● **Work instruction**
For the string "agent", search the entries below and copy every line where it appears.

● **Dataset entries**

****************************************

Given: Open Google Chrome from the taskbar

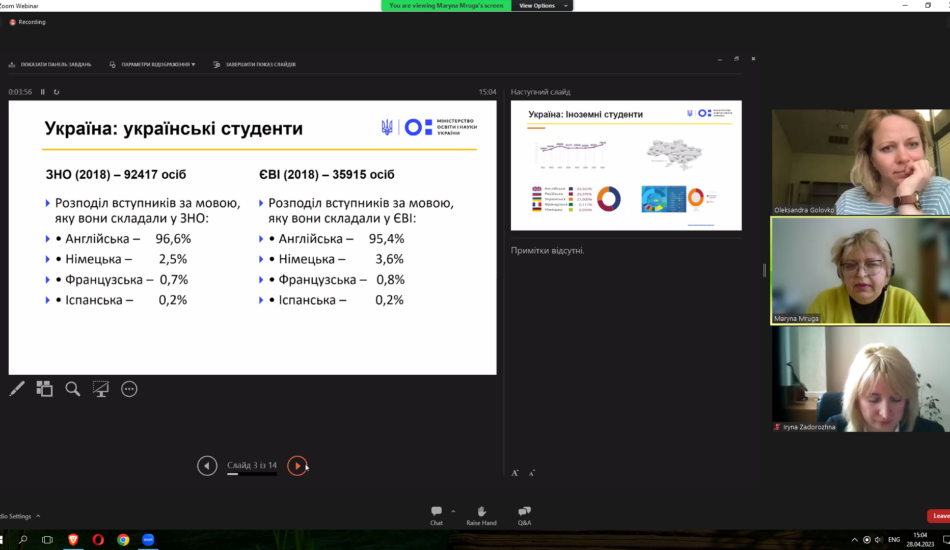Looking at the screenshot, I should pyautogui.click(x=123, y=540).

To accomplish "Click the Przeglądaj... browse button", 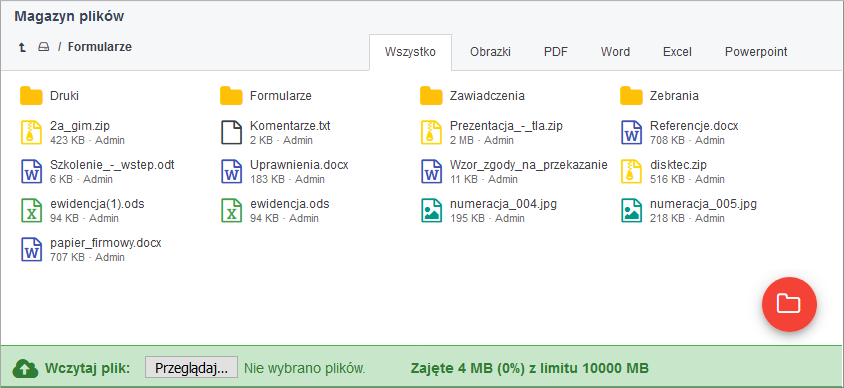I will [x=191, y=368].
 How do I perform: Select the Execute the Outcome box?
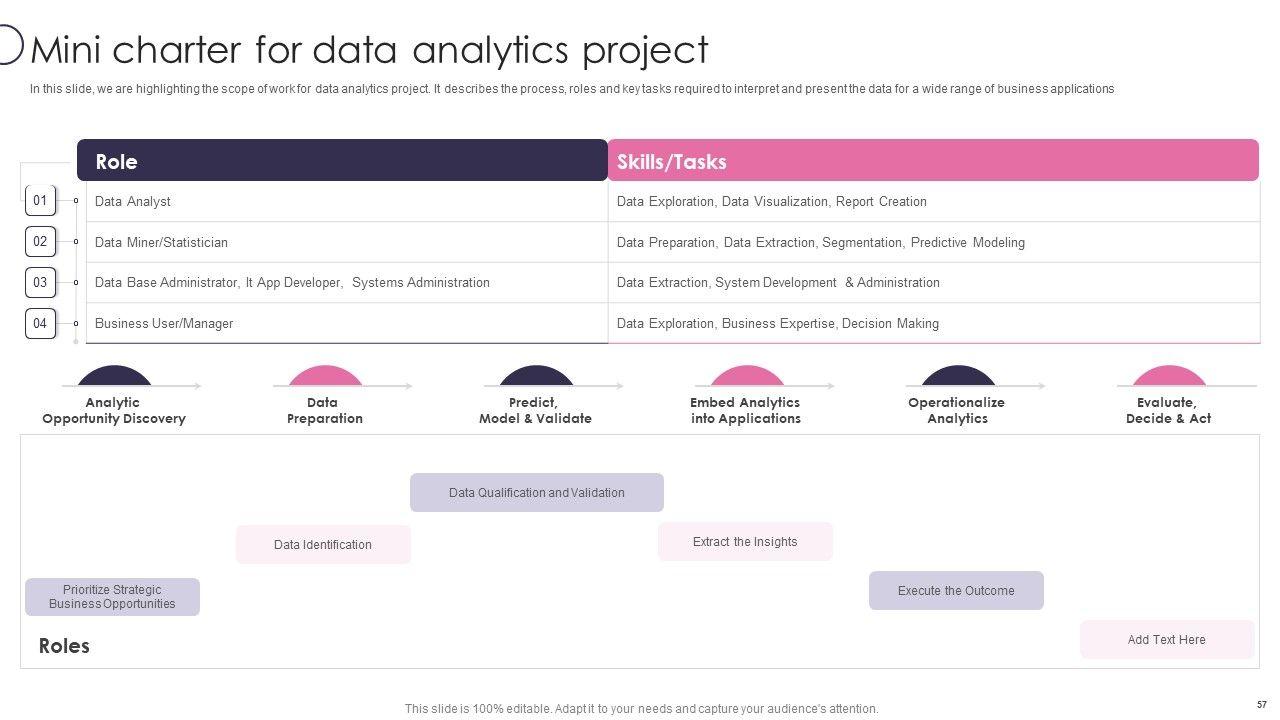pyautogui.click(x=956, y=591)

****************************************

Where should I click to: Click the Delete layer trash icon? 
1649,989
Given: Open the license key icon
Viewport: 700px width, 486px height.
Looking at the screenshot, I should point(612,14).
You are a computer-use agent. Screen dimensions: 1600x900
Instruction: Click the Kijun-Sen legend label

****************************************

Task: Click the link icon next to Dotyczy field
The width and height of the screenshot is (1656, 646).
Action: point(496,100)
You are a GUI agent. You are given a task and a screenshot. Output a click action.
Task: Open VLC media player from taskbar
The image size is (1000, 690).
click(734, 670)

****************************************

● **Answer below**
You are a computer-use agent. Screen dimensions: 1600x900
You are a GUI agent. You are given a task and a screenshot. Output a click action.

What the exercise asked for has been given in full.